* Supplied data:
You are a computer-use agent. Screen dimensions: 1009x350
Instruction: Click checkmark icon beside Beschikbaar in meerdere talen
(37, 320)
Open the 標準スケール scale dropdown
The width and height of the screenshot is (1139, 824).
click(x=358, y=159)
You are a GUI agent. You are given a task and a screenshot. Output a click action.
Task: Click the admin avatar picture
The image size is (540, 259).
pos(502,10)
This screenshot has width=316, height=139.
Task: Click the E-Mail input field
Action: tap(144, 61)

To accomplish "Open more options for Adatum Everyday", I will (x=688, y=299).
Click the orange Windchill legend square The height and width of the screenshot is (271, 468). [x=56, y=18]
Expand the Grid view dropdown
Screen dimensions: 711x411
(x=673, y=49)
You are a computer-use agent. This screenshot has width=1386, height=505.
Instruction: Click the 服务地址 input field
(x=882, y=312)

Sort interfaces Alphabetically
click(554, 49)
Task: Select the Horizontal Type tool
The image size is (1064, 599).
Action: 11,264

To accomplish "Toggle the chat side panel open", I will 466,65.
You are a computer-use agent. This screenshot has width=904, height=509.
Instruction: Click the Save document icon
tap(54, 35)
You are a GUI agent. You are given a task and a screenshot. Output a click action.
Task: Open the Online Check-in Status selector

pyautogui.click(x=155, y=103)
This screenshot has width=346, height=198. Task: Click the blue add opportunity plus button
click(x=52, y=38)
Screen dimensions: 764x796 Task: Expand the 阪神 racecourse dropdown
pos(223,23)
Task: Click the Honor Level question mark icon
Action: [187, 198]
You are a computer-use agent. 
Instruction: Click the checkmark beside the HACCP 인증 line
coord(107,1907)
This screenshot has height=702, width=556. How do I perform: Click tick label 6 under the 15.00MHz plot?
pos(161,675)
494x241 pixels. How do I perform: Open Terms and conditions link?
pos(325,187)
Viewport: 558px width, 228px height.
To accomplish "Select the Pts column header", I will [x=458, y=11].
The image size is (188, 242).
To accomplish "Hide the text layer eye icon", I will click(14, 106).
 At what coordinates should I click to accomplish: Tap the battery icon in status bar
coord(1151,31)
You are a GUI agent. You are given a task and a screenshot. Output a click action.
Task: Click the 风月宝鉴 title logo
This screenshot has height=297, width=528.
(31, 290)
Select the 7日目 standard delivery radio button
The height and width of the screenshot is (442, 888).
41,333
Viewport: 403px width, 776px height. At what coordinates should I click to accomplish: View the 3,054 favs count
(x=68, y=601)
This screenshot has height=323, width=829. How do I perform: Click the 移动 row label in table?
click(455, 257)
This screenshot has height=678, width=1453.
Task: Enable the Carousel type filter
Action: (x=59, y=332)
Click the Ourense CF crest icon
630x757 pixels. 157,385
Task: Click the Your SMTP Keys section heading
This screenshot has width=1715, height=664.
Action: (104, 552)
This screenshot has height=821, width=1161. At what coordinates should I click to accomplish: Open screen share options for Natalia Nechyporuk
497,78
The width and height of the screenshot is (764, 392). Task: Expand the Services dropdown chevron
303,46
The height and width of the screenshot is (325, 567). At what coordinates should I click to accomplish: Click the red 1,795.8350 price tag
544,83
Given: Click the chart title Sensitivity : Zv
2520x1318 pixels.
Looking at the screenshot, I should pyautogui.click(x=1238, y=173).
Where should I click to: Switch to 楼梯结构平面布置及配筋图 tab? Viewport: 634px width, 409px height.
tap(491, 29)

* Problem to solve:
Would you output every line of the listing exactly?

* Answer to the exercise:
You are a computer-use agent. Screen dimensions: 1009x350
Instruction: Click checkmark icon beside Beschikbaar in meerdere talen
(37, 320)
Open the 標準スケール scale dropdown
The width and height of the screenshot is (1139, 824).
click(x=358, y=159)
You are a GUI agent. You are given a task and a screenshot. Output a click action.
Task: Click the admin avatar picture
The image size is (540, 259).
pos(502,10)
This screenshot has width=316, height=139.
Task: Click the E-Mail input field
Action: tap(144, 61)

To accomplish "Open more options for Adatum Everyday", I will (x=688, y=299).
Click the orange Windchill legend square The height and width of the screenshot is (271, 468). [x=56, y=18]
Expand the Grid view dropdown
Screen dimensions: 711x411
(x=673, y=49)
You are a computer-use agent. This screenshot has width=1386, height=505.
Instruction: Click the 服务地址 input field
(x=882, y=312)

Sort interfaces Alphabetically
click(554, 49)
Task: Select the Horizontal Type tool
The image size is (1064, 599).
Action: 11,264

To accomplish "Toggle the chat side panel open", I will 466,65.
You are a computer-use agent. This screenshot has width=904, height=509.
Instruction: Click the Save document icon
tap(54, 35)
You are a GUI agent. You are given a task and a screenshot. Output a click action.
Task: Open the Online Check-in Status selector

pyautogui.click(x=155, y=103)
This screenshot has width=346, height=198. Task: Click the blue add opportunity plus button
click(x=52, y=38)
Screen dimensions: 764x796 Task: Expand the 阪神 racecourse dropdown
pos(223,23)
Task: Click the Honor Level question mark icon
Action: [187, 198]
You are a computer-use agent. 
Instruction: Click the checkmark beside the HACCP 인증 line
coord(107,1907)
This screenshot has height=702, width=556. How do I perform: Click tick label 6 under the 15.00MHz plot?
pos(161,675)
494x241 pixels. How do I perform: Open Terms and conditions link?
pos(325,187)
Viewport: 558px width, 228px height.
To accomplish "Select the Pts column header", I will [x=458, y=11].
The image size is (188, 242).
To accomplish "Hide the text layer eye icon", I will click(14, 106).
 At what coordinates should I click to accomplish: Tap the battery icon in status bar
coord(1151,31)
You are a GUI agent. You are given a task and a screenshot. Output a click action.
Task: Click the 风月宝鉴 title logo
This screenshot has height=297, width=528.
(31, 290)
Select the 7日目 standard delivery radio button
The height and width of the screenshot is (442, 888).
41,333
Viewport: 403px width, 776px height. At what coordinates should I click to accomplish: View the 3,054 favs count
(x=68, y=601)
This screenshot has height=323, width=829. How do I perform: Click the 移动 row label in table?
click(455, 257)
This screenshot has height=678, width=1453.
Task: Enable the Carousel type filter
Action: (x=59, y=332)
Click the Ourense CF crest icon
630x757 pixels. 157,385
Task: Click the Your SMTP Keys section heading
This screenshot has width=1715, height=664.
Action: (104, 552)
This screenshot has height=821, width=1161. At what coordinates should I click to accomplish: Open screen share options for Natalia Nechyporuk
497,78
The width and height of the screenshot is (764, 392). Task: Expand the Services dropdown chevron
303,46
The height and width of the screenshot is (325, 567). At what coordinates should I click to accomplish: Click the red 1,795.8350 price tag
544,83
Given: Click the chart title Sensitivity : Zv
2520x1318 pixels.
Looking at the screenshot, I should pyautogui.click(x=1238, y=173).
Where should I click to: Switch to 楼梯结构平面布置及配筋图 tab? Viewport: 634px width, 409px height.
tap(491, 29)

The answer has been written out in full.